Recently, after many requests for homemade taco seasoning, I decided to actually measure out the ingredients in order to share my recipe with you guys. Remember, that when it comes to spices and new cooks, it’s best to try out the exact recipe first and then modify the recipe after that to fit your personal taste and preference.
My favorite way to eat taco salads is by combining iceberg lettuce (which has very little nutritional value) with a darker leafy green such as spinach for my base. I love the crisp and refreshing crunch that the iceberg provides, however I mix it with a green, such as spinach, in order to obtain more nutrients.
I also typically add cauliflower rice to the salad. It’s a great filler that provides a strong nutrional value without all of the carbs from regular rice! If you’re not a huge fan of cauliflower, eating it as a rice substitute in a taco salad is a perfect option because it takes on the flavor of the tacos!

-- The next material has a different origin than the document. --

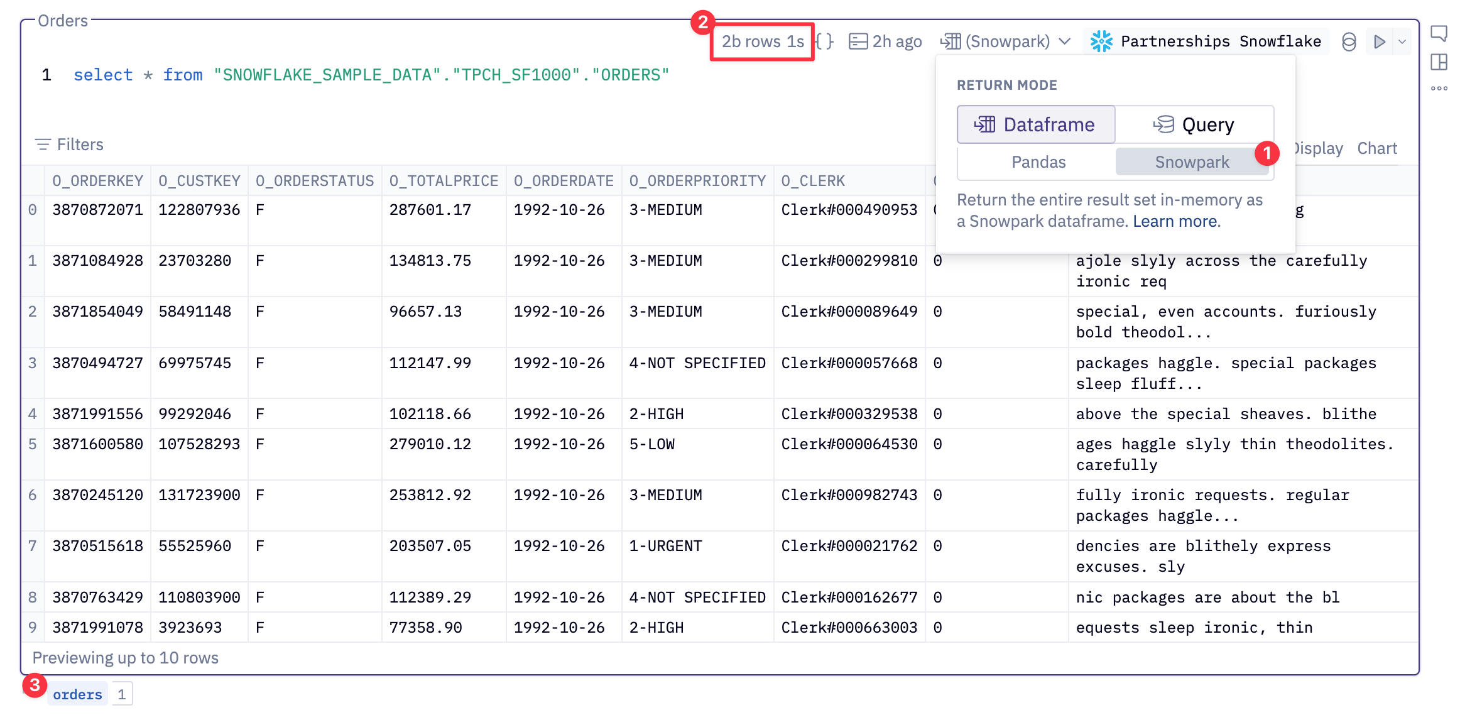Click the orders dataframe output tag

In addition, you can load up your salad with black beans, peppers, avocado, salsa, onions, etc. The list goes on! As I mentioned earlier, this is definitely one of the best slow carb meal options you can make. It’s a recipe that frequents our kitchen often.
Another nice perk is that making your own taco seasoning saves you $$$ in the long run! Especially if you already have the spices on hand. Enjoy!
- 1 tablespoon chili powder
- 1 tablespoon cumin
- 1/2 tablespoon garlic powder
- 1 teaspoon paprika
- 1/8 teaspoon cayenne pepper (or to taste)
- red pepper flakes, to taste
- sea salt, to taste (I prefer my food salty so I use a lot of salt - average person would use about 1/4 teaspoon)
- 1 lb ground turkey (other ground meat works as well)
- 1 cup water
- Mix together the taco seasoning ingredients in a small bowl.
- Brown the ground turkey in a pan. Once browned, pour taco seasoning mix over the meat and stir until evenly distributed. Add water to the pan and continue to stir. Reduce heat and let meat simmer in the seasoning for about 15-20 minutes.
- Remove from heat and serve over salad.
- *While the meat is simmering in the taco sauce, begin to chop up veggies for the salad.